Task 1 >>
Copy the book list, beginning at the words "The Boys in the Boat by" and stopping after "its accompanying travails.".
Task 2 >>
Using the book list below, decide whether each statement agrees with it, and back each yes or no with the deciding words quoted from the list. (a) The rowing team in The Boys in the Boat competed in the 1936 Berlin Olympics. (b) Truth Like the Sun follows a journalist in 1962. (c) The subtitle of Shrill is Notes from a Loud Woman.

Passage shown >>
· · · · ·
Shrill by Lindy West
Former Stranger writer Lindy West’s essay collection is—much like its subtitle, Notes from a Loud Woman—an outspoken, brazenly feminist, and funny examination of fat shaming, internet trolling, and coming of age. But don’t let the volume level distract: West is adroit as hell, constantly dispatching wise and nuanced turns of thought and phrase.
Where’d You Go, Bernadette? by Maria Semple
Seattle satirist Maria Semple’s breakthrough novel is a flurry of contemporary, epistolary wit. Passive aggressive e-mail threads, report cards, personal-assistant bills—all converge in a biting look at Queen Anne’s chard-growing, Microsoft-employed privilege. Let it stand as testament: We don’t all take ourselves that seriously.
The Boys in the Boat by Daniel James Brown
Snagging comparisons to Unbroken, Brown’s non-fiction saga tells the unlikely story of the University of Washington men’s row team, which competed in the 1936 Berlin Olympics and beat out Hitler’s German rowing crew. The Boys in the Boat is a triumph of sportsmanship, of local history, and of story-telling from a local author.
Truth Like the Sun by Jim Lynch
This sweeping novel examines the inciting incident of Seattle’s futurism: the 1962 World Fair, which gave us the Space Needle. The book bounces between the Fair and a plot about a journalist in 2001 investigating Roger Morgan, the Fair’s mastermind who’s now running for mayor. Through that, Lynch charts the rise of a city and its accompanying travails.
Black Hole by Charles Burns
In this graphic novel, a mysterious STI creeps through a Seattle suburb’s teenagers in the 1970s. The infected grow a tail, or maybe webbing between their fingers; then people start dying. Burns’s stark, nearly Rorschachian illustrations remind us that the region has a spooky past—and horror is rarely far from our art.
· · · · ·
Data excerpts >>
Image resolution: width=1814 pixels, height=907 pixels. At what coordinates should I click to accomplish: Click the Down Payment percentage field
· · · · ·
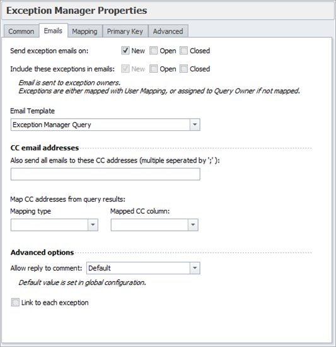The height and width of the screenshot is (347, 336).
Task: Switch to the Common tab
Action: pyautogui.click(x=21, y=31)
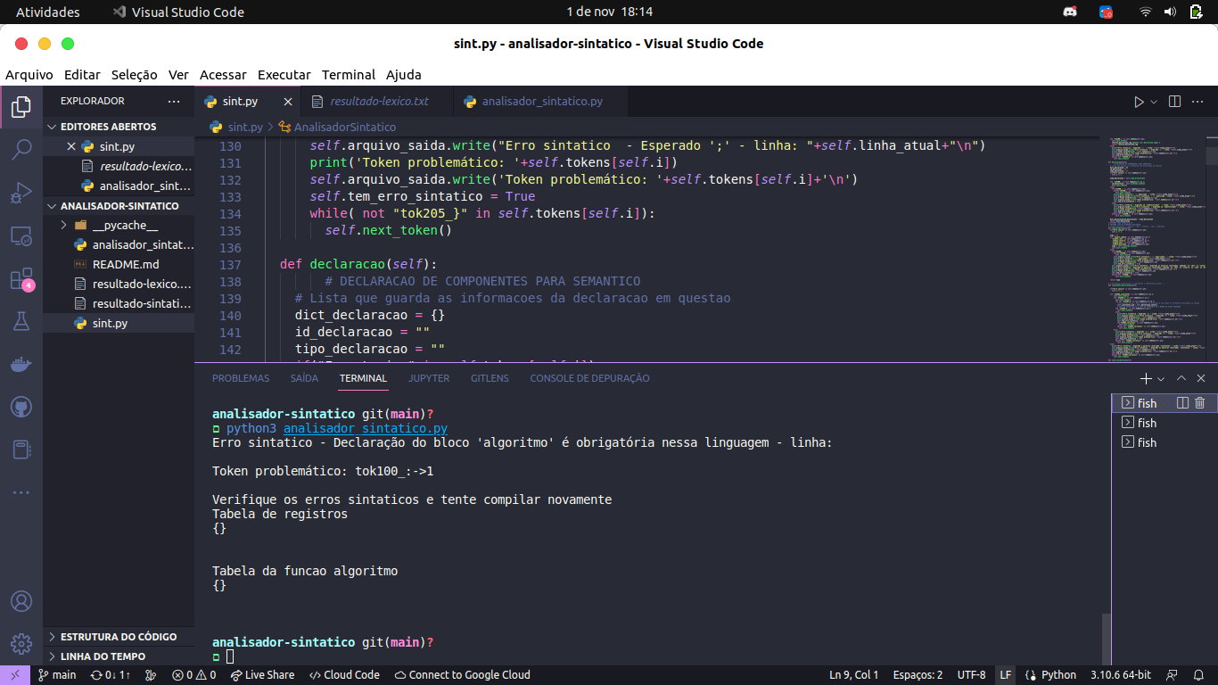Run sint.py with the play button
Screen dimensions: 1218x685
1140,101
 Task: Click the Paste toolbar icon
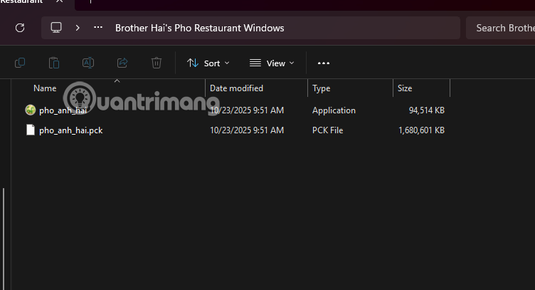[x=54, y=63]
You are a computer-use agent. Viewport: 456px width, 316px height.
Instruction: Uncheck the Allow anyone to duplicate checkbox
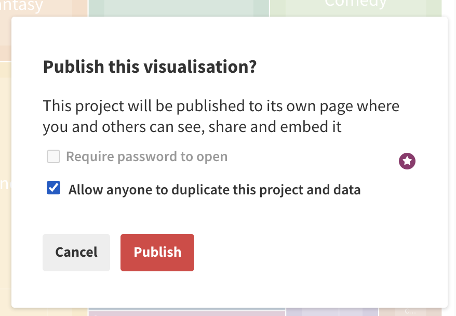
· · · · ·
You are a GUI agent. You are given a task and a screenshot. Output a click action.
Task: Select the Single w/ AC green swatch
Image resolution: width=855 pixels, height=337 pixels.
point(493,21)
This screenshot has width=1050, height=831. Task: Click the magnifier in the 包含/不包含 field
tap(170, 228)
· · · · ·
Task solution 1 >>
The Boys in the Boat by Daniel James Brown
Snagging comparisons to Unbroken, Brown’s non-fiction saga tells the unlikely story of the University of Washington men’s row team, which competed in the 1936 Berlin Olympics and beat out Hitler’s German rowing crew. The Boys in the Boat is a triumph of sportsmanship, of local history, and of story-telling from a local author.
Truth Like the Sun by Jim Lynch
This sweeping novel examines the inciting incident of Seattle’s futurism: the 1962 World Fair, which gave us the Space Needle. The book bounces between the Fair and a plot about a journalist in 2001 investigating Roger Morgan, the Fair’s mastermind who’s now running for mayor. Through that, Lynch charts the rise of a city and its accompanying travails.

Task solution 2 >>
(a) Yes: "which competed in the 1936 Berlin Olympics"
(b) No: "a plot about a journalist in 2001"
(c) Yes: "much like its subtitle, Notes from a Loud Woman"